StringBuilder = function(stringToAdd)

Why a function expression (and an undeclared variable, too), rather than a function declaration?



this.Append = Append;
this.AppendLine = AppendLine;
this.ToString = ToString;
this.Clear = Clear;
this.Length = Length;
this.Replace = Replace;
this.Remove = Remove;
this.Insert = Insert;

Now you have it backwards: using function declarations, rather than function expressions.



this.GetType = GetType;

This should be added via the prototype object; the GetType method doesn't refer to any properties of the variable object, therefore it needn't be defined with that privilege.




Defining functions inside the constructor is inefficient, since they must be recreated every time the constructor is called. It's a much better idea to define them as properties of the prototype.

In general, yes, but most of those functions utilise local data - I highlighted the one that doesn't.




I don't know what the StringBuilder Class is. It would be more useful if you could deescribe it

Internally, it contains a buffer that's used to efficiently modify a string.
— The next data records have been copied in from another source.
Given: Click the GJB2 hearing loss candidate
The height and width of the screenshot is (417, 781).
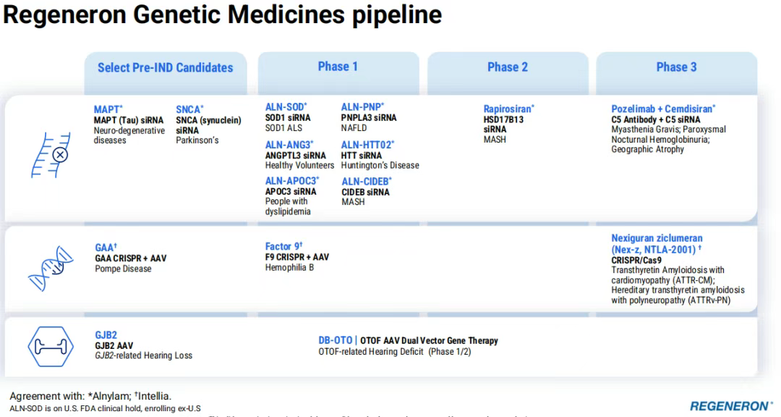Looking at the screenshot, I should click(106, 335).
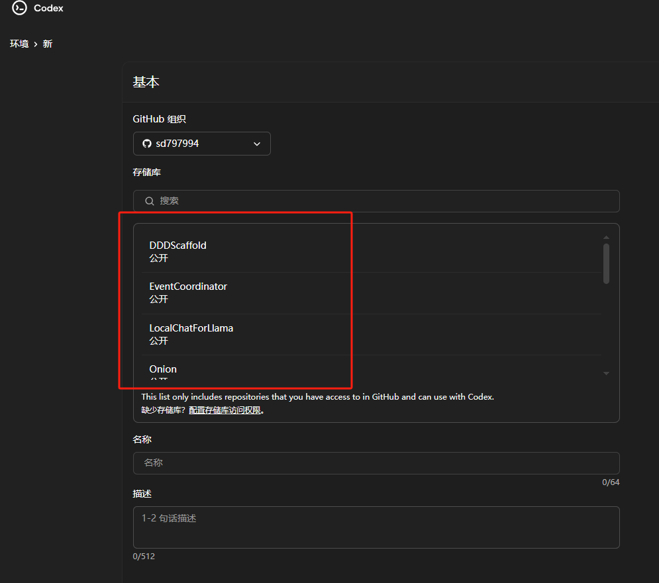Screen dimensions: 659x583
Task: Click the search magnifier icon
Action: (150, 201)
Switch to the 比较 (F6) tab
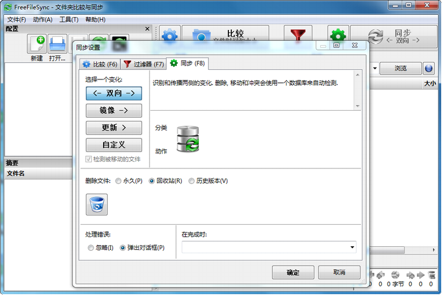Screen dimensions: 442x295 (x=100, y=64)
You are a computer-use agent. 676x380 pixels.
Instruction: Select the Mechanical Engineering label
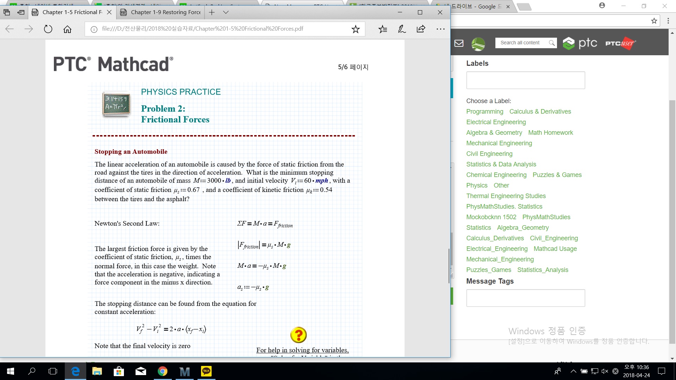click(499, 143)
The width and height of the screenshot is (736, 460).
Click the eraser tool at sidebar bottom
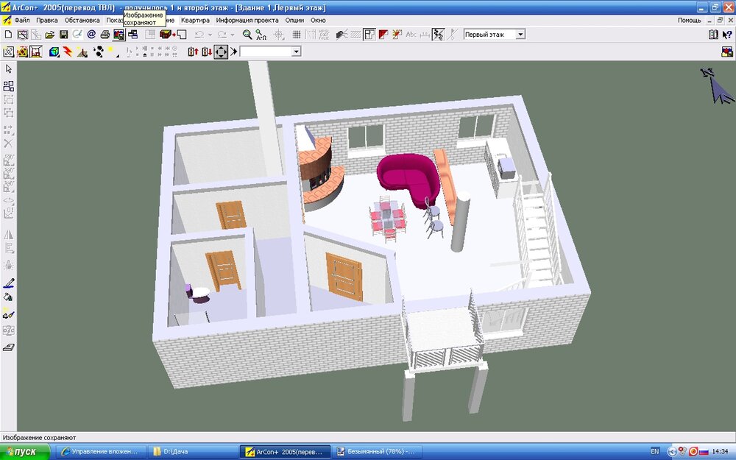pyautogui.click(x=9, y=347)
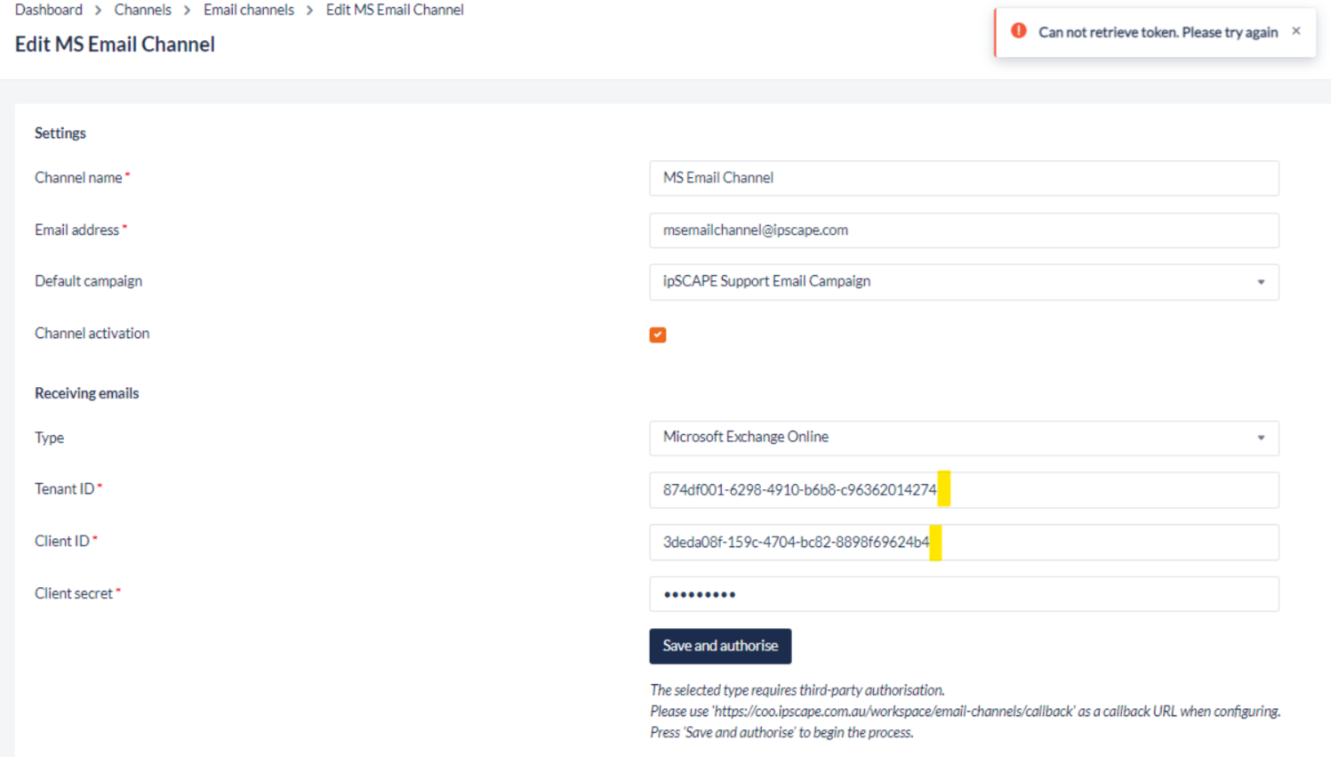The image size is (1331, 757).
Task: Go to Dashboard in breadcrumb
Action: 49,10
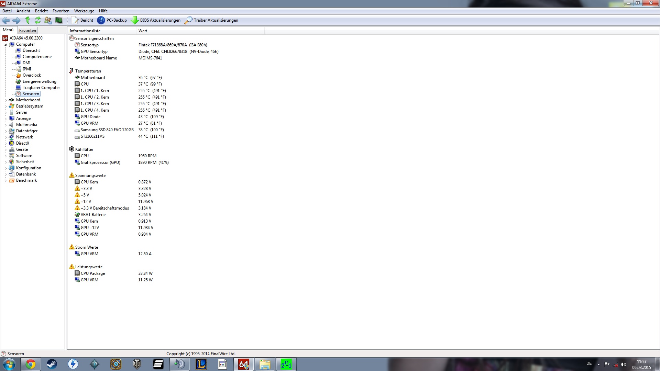This screenshot has height=371, width=660.
Task: Click the green Refresh toolbar icon
Action: (x=38, y=20)
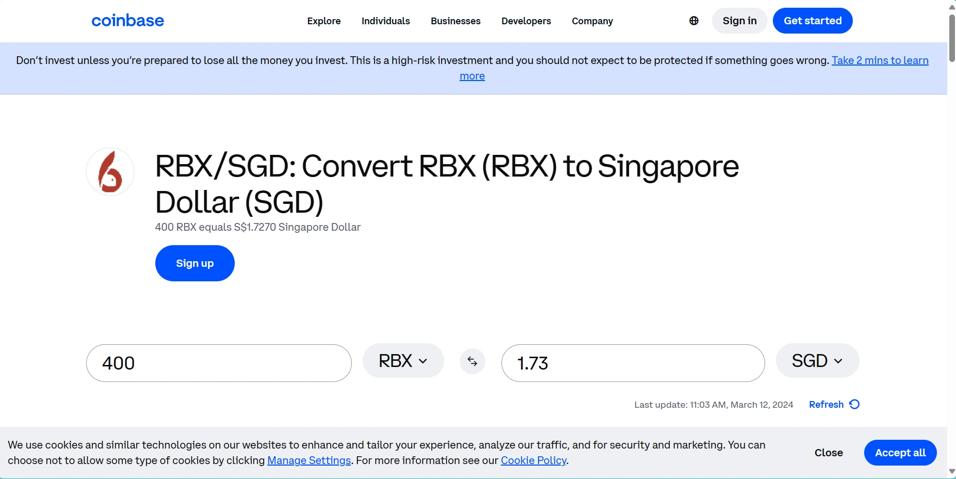Click inside the 400 RBX amount field
The height and width of the screenshot is (479, 956).
tap(218, 363)
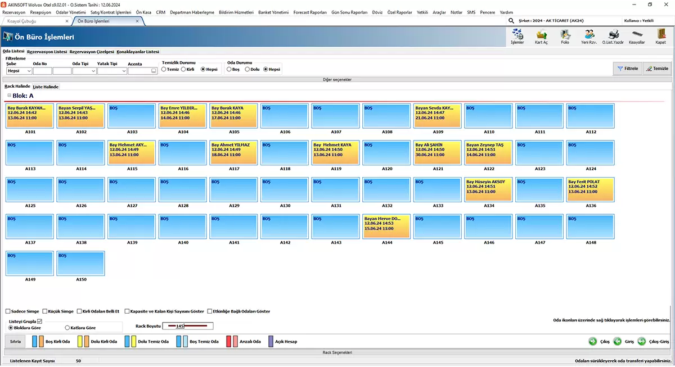Click the green Çıkış-Giriş arrow icon
675x367 pixels.
coord(641,341)
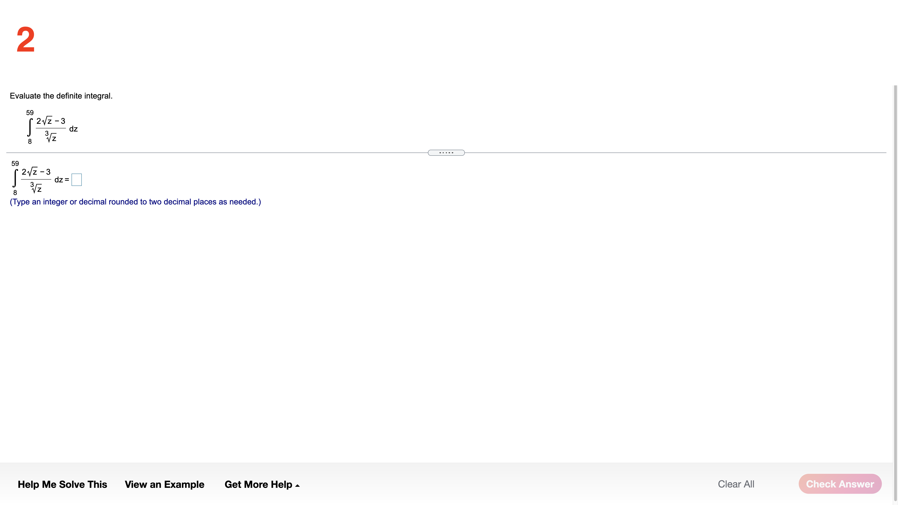Screen dimensions: 898x505
Task: Click the integral expression in the problem statement
Action: click(51, 129)
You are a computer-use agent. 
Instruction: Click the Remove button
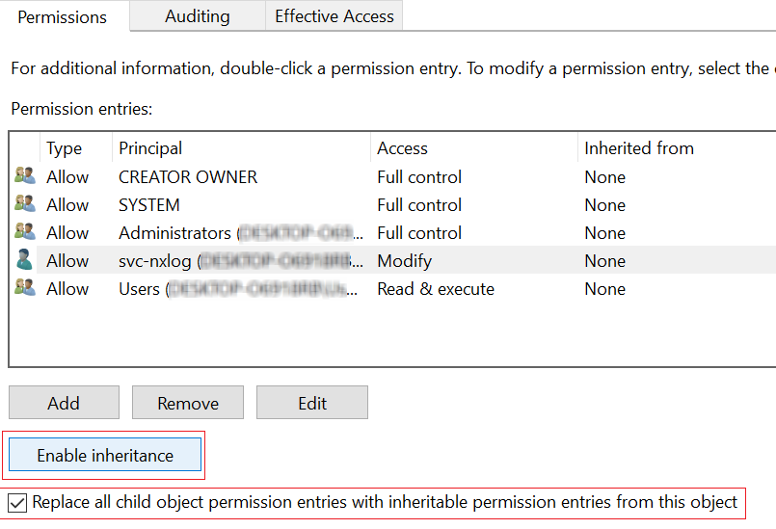click(x=188, y=403)
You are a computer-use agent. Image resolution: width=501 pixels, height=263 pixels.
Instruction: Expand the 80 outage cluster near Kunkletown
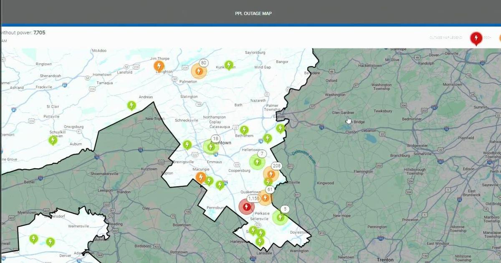click(x=203, y=62)
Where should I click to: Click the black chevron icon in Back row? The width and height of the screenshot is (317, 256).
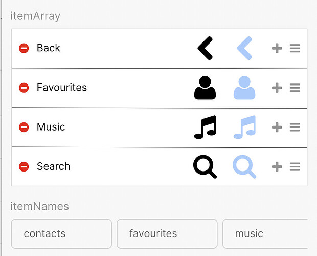205,48
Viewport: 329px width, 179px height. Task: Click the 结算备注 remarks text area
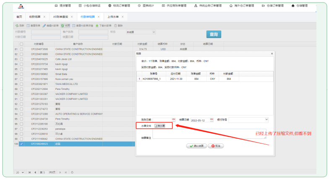coord(209,134)
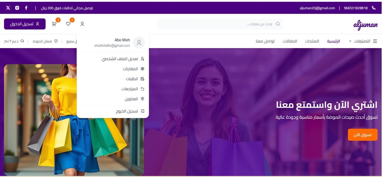
Task: Focus the product search input field
Action: point(220,24)
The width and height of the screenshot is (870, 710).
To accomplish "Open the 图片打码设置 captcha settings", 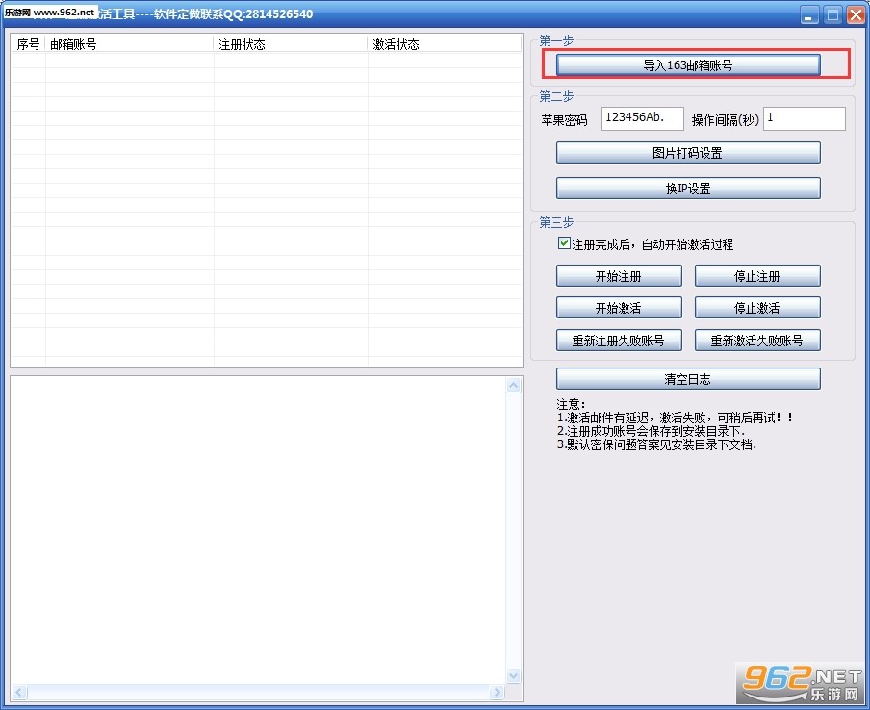I will (687, 152).
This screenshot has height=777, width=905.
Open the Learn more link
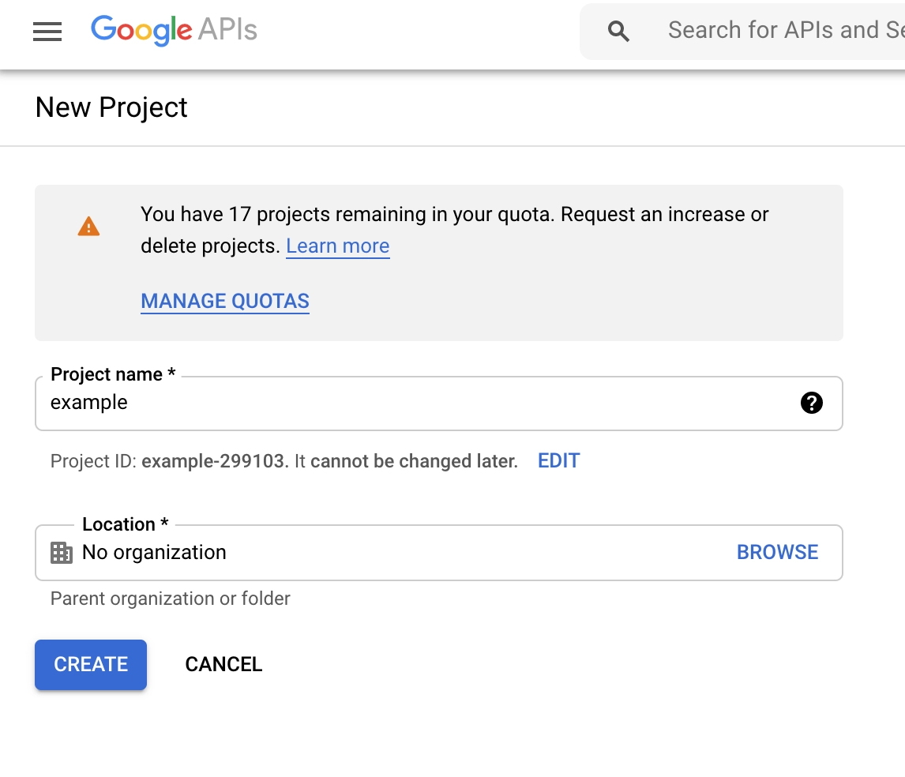coord(337,246)
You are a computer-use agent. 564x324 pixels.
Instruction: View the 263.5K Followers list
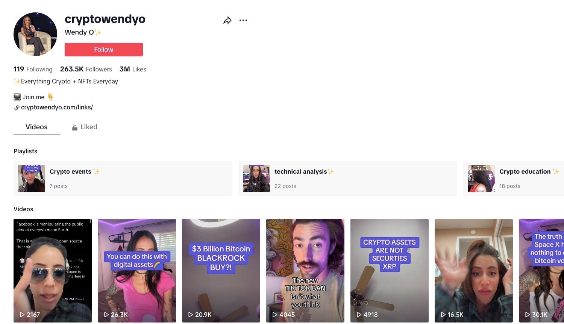click(x=86, y=69)
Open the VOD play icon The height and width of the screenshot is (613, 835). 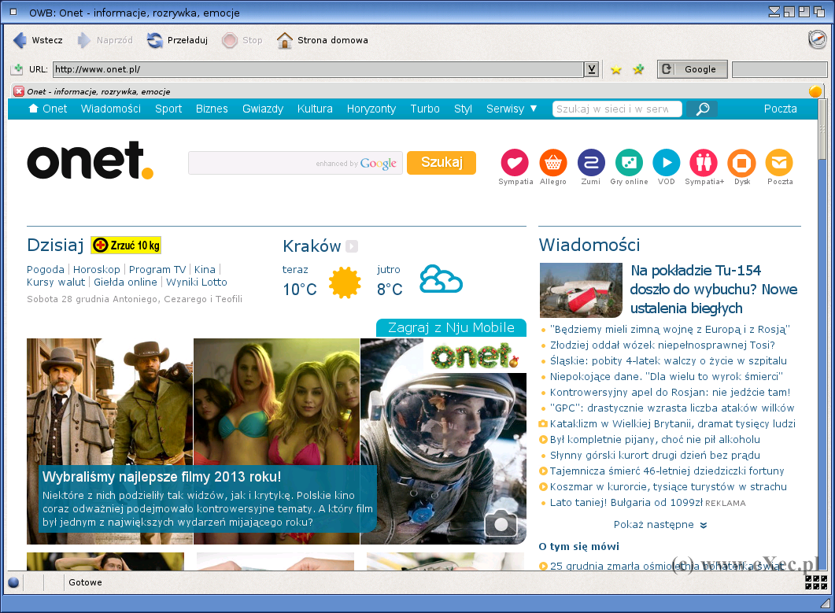tap(666, 163)
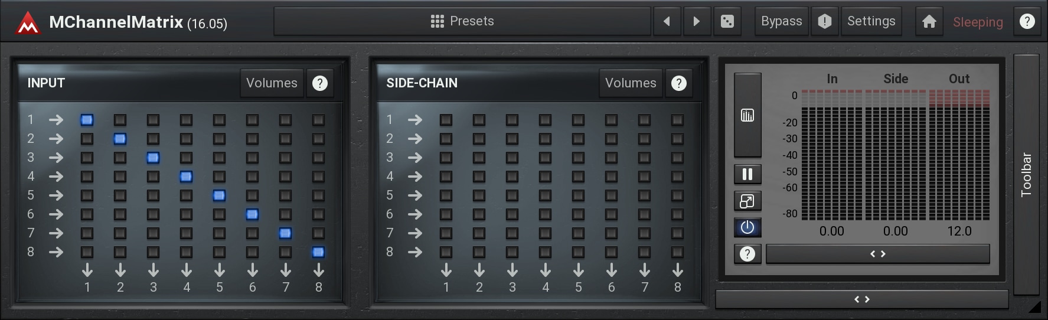Toggle the meter power button
The image size is (1048, 320).
(747, 227)
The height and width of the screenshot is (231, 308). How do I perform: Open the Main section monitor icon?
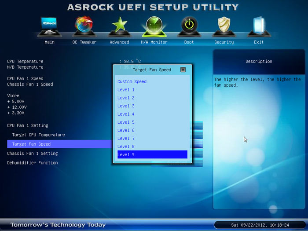[49, 28]
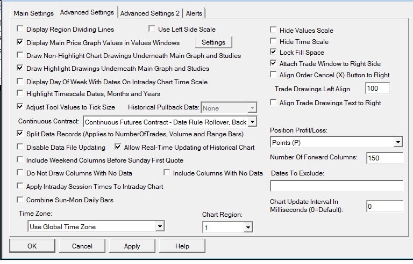
Task: Toggle the Hide Values Scale checkbox
Action: point(274,31)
Taking concatenation as an example, rather than obtaining the values of two String objects, concatenating those values, then creating a new object to represent the result, the values are just added to the buffer.



What's Java-like came case convention?

A look at a Java style guide would provide more information, but essentially upper-case leading letters are reserved for class names (constructor functions, here), member names begin with a lower-case letter, and constants are all upper-case. "Words" within an identifier are capitalised, though in constants, they are separated with an underscore.

Due to the syntactic similarities between Java and ECMAScript (and its derivatives), Java coding styles tend to spill over into scripting.

Mike

Twey
11-15-2006, 04:03 PM
In general [creating functions within the constructor is inefficient], but most of those functions utilise local data - I highlighted the one that doesn't.That's not to say that they should, however. I would advocate making "h" a property of the object.

mwinter
11-15-2006, 05:26 PM
In general [creating functions within the constructor is inefficient], but most of those functions utilise local data...

That's not to say that they should, however.

No, of course. That is a value judgement, not a rule - one way or the other. The point is irrelevant here, though: don't use the code at all.

If string concatenation performance is too low for a particular script (and MSIE doesn't perform well, in some cases), then use an array and concatenate it using the Array.prototype.join method. There's no need to go as far as the code posted here.